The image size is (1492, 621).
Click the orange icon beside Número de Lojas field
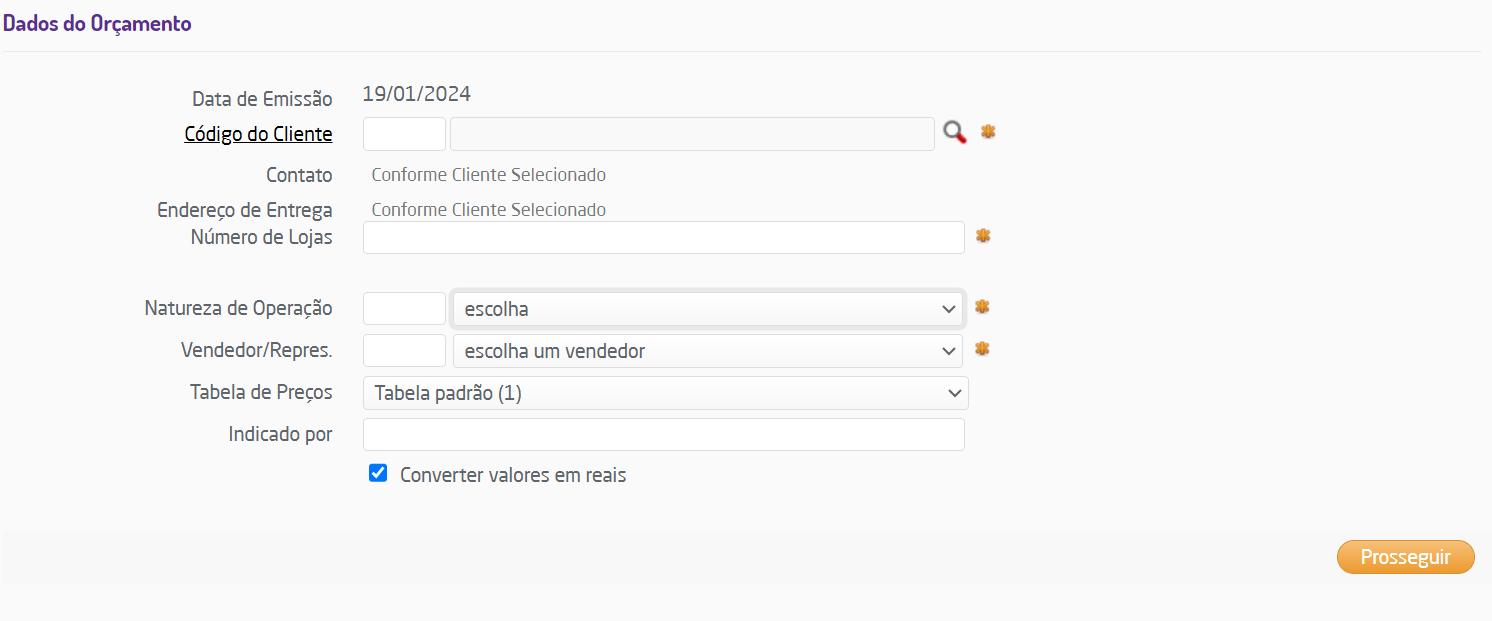pos(983,236)

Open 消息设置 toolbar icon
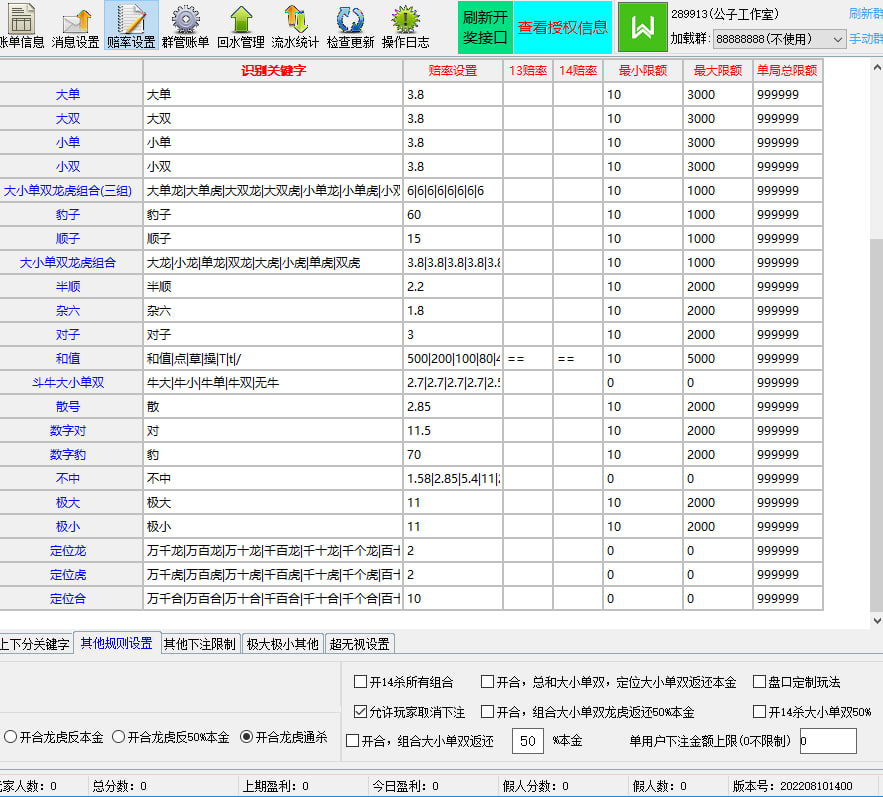coord(76,20)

__________

Prompt —
Type the entries again verbatim. Drop the images.

Written reply —
The image size is (1492, 621).
Click the orange icon beside Número de Lojas field
pos(983,236)

Open 消息设置 toolbar icon
coord(76,20)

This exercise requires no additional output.